Additional complexity arises from the MDR 2.0 proposal. While the Delegated Act expands the WET List, current discussions around MDR 2.0 suggest a more fundamental definition of Well-Established Technology devices. During the Update Factory, it was critically discussed whether manufacturers should now invest heavily in list-based argumentation, or whether a more robust strategy would be to build a solid WET justification independent of specific list terms.

The recommendation from the discussion: do not focus solely on the list, but on the defensibility of the overall strategy. If the regulatory framework changes again, a well-documented WET argumentation will be far more valuable than a purely formal list classification.
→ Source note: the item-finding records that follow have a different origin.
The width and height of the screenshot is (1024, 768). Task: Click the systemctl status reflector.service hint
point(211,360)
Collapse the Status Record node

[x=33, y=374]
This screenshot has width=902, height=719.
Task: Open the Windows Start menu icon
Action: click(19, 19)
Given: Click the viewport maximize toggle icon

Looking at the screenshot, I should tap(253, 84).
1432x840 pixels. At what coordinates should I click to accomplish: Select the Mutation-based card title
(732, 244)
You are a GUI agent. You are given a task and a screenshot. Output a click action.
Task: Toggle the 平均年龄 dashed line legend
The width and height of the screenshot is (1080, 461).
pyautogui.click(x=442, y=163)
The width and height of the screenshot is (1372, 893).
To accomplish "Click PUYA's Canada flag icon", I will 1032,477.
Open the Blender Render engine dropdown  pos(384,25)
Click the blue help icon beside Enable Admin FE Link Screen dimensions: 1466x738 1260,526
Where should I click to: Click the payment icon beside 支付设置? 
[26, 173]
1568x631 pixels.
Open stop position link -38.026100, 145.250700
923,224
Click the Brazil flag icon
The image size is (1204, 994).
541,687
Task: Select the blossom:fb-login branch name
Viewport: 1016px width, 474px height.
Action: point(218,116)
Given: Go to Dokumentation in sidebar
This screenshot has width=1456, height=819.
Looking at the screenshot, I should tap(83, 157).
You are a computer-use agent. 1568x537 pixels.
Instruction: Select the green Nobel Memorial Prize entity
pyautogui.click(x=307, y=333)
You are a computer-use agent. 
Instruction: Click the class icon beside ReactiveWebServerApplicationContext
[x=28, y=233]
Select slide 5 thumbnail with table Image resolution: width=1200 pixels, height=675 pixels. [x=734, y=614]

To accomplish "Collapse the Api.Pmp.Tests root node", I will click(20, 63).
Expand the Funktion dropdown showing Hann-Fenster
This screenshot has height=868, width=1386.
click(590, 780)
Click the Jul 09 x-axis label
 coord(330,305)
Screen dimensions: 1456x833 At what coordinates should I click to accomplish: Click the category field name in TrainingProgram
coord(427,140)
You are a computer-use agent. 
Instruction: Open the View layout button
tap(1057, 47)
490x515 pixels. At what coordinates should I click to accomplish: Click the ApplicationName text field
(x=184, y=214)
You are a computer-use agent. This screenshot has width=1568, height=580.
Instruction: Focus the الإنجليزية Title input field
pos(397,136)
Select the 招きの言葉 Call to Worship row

What Manufacturers Should Do Now

  • Manufacturers should not ignore the new WET List, but also should not treat it as a simple shortcut. A structured review is advisable:
  • Could the product potentially fall under one of the listed WET categories?
  • Is the classification scientifically and regulatorily robust?
  • Are sufficient clinical data available?
  • Is the current clinical evaluation strategy still appropriate?
  • Should the PMS or PMCF strategy be adjusted?
  • How is the Notified Body likely to respond to the argumentation?
  • Particularly important: a potential WET classification should not be considered in isolation. It must align with the clinical evaluation, PMS/PMCF plan, state-of-the-art analysis, and the overall MDR strategy.

Conclusion

The expanded WET List offers opportunities, but it is not a self-runner. For some manufacturers, it may simplify the regulatory pathway. For others, it will trigger new borderline questions and discussions with Notified Bodies.

The key point remains: manufacturers need a clear, defensible strategy. Those who assess early whether and how their product fits within the WET framework can better leverage regulatory options and avoid unnecessary  risk in clinical evaluation.